*** Begin section ***

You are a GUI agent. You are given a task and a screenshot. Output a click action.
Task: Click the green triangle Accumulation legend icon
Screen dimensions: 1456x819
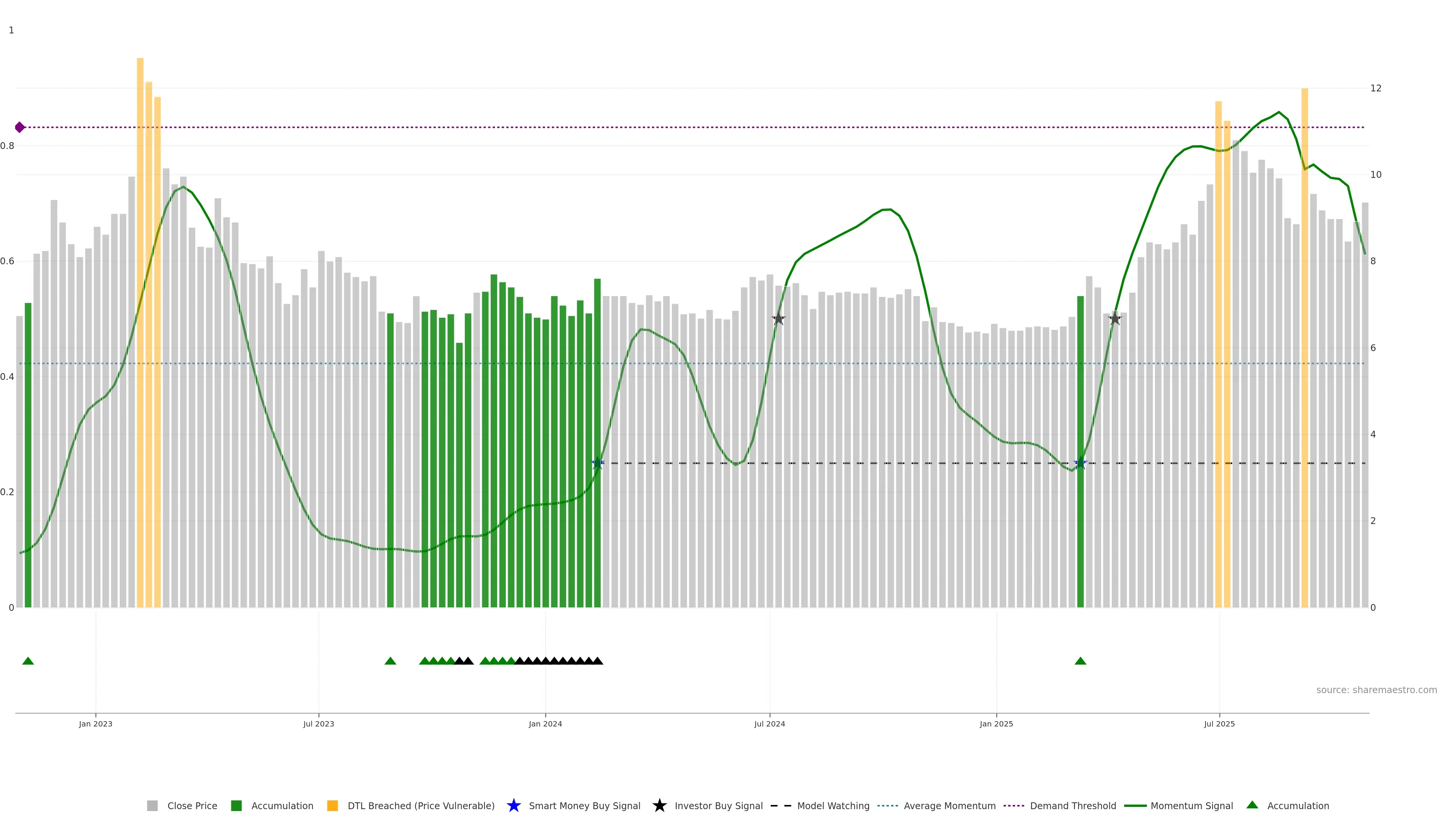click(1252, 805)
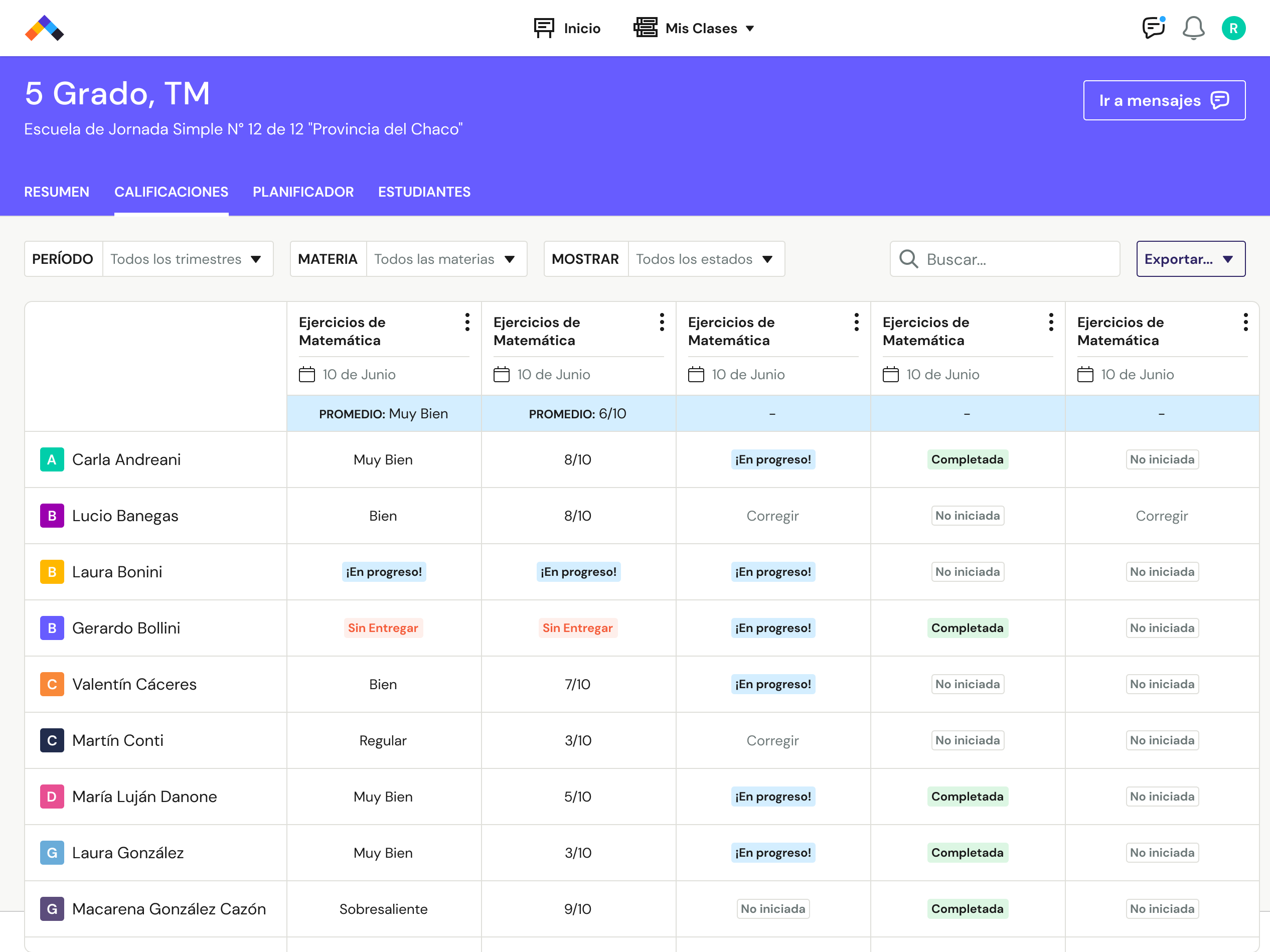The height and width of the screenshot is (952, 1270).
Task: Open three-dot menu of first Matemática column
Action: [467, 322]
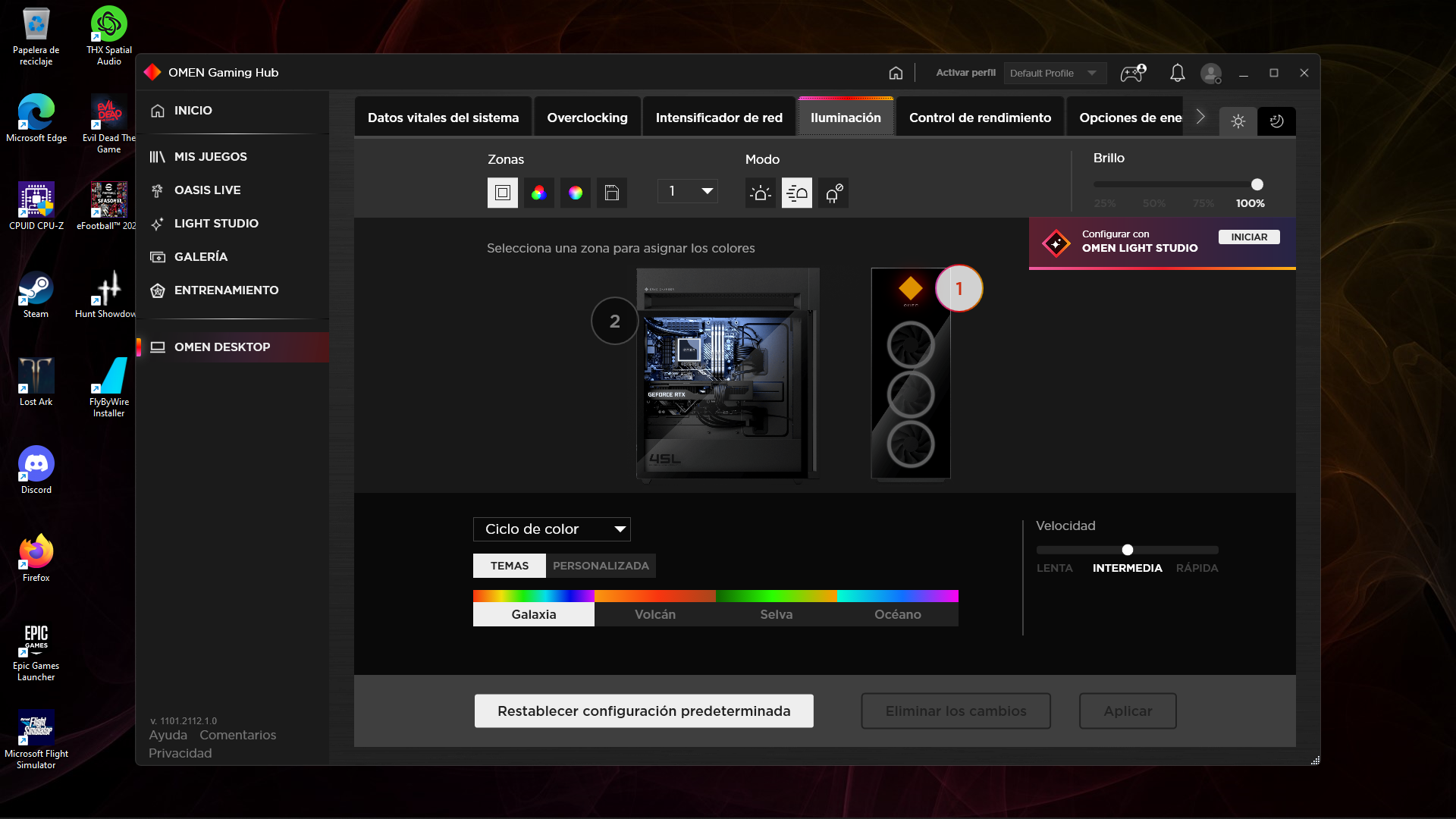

*** End section ***

Restate each line of the records exactly; pictures do not belong in the copy.

### Solved exercise
You are a GUI agent. You are given a task and a screenshot. Output a click action.
Task: Click the green triangle Accumulation legend icon
Screen dimensions: 1456x819
click(1252, 805)
The height and width of the screenshot is (952, 1270).
Task: Open three-dot menu of first Matemática column
Action: [467, 322]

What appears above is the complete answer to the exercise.